For years I just didn’t have the strength to be on my own. Every man who came along was instantly ‘the one’. My habit of getting very drunk in bars and going home with the first guy to show interest arose purely because I just wanted to be loved, to be enveloped in the big strong arms of a caring older man. I always knew it was tragic, but I couldn’t help it. I never loved myself enough to go home alone when the opportunity to spend the night with someone who looked like a potential daddy candidate came along. To an extent I still don’t quite love myself enough, and I’m still always looking for ‘the one’ subconsciously. At the moment I have about fifteen crushes in AA, and often I catch myself looking at these people and thinking well ahead into the future, dreaming of every minute detail about how our relationships will pan out.

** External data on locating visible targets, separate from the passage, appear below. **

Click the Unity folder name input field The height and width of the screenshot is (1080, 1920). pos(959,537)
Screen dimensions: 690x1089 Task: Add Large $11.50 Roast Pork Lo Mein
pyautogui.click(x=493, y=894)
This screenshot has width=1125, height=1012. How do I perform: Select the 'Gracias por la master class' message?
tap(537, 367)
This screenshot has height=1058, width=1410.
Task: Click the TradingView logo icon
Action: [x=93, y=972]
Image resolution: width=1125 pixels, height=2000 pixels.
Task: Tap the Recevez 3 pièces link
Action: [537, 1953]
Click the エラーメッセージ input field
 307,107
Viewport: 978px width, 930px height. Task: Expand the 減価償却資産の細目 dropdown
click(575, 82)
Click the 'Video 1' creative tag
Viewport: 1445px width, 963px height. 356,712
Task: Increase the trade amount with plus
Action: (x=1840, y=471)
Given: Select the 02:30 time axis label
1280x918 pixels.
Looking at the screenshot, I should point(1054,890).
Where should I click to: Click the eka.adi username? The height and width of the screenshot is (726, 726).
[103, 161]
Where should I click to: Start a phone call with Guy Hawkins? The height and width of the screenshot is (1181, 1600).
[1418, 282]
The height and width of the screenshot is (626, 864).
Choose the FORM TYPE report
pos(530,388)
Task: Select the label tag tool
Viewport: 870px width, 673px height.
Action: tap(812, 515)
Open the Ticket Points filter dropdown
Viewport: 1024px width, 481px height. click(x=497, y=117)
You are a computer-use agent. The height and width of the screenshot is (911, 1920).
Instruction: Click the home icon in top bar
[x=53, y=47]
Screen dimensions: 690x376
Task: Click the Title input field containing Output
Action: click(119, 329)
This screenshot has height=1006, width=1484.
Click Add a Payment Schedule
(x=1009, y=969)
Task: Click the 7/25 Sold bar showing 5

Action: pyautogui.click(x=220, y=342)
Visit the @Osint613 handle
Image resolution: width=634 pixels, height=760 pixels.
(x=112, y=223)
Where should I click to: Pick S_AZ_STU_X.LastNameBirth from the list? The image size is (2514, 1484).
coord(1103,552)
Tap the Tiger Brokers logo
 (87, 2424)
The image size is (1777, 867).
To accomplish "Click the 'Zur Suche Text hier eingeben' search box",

I’m really trying not to get carried away with the fantasies, but it’s something I’ve always done, it’s a big part of my psyche. Fantasizing doesn’t hurt as much as it used to, because I know exactly what it is now. I don’t expect any of my fantasies to ever turn into reality – not when it comes to relationships with these particular people, anyway. Yes, I’d love a relationship one day, but I’m determined for it to be the right relationship at the right time. I’m not looking for a father figure any more. I’ve already signed a secret contract with myself to stay celibate until I’ve been a year sober; that’s still going strong. I need to see if I can stay away from men for a year, just because my head is definitely not in the right space for relationships at the moment. Many people stay single and celibate during their first year of sobriety – it’s not just me. And just because I’m confident about this doesn’t mean it’s the right answer for everyone coming into recovery. No one told me to make this decision for myself, I’m doing it because I want to.
Today I’m grateful that I was able to get to my greeting commitment on time and do it well. I’m grateful that I saw friends at the meeting and didn’t isolate myself at any point. I’m grateful that I was able to come home at a good time after the meeting was over. I’m grateful that I always have a warm and secure home to come back to. I’m grateful that I will go to bed sober tonight.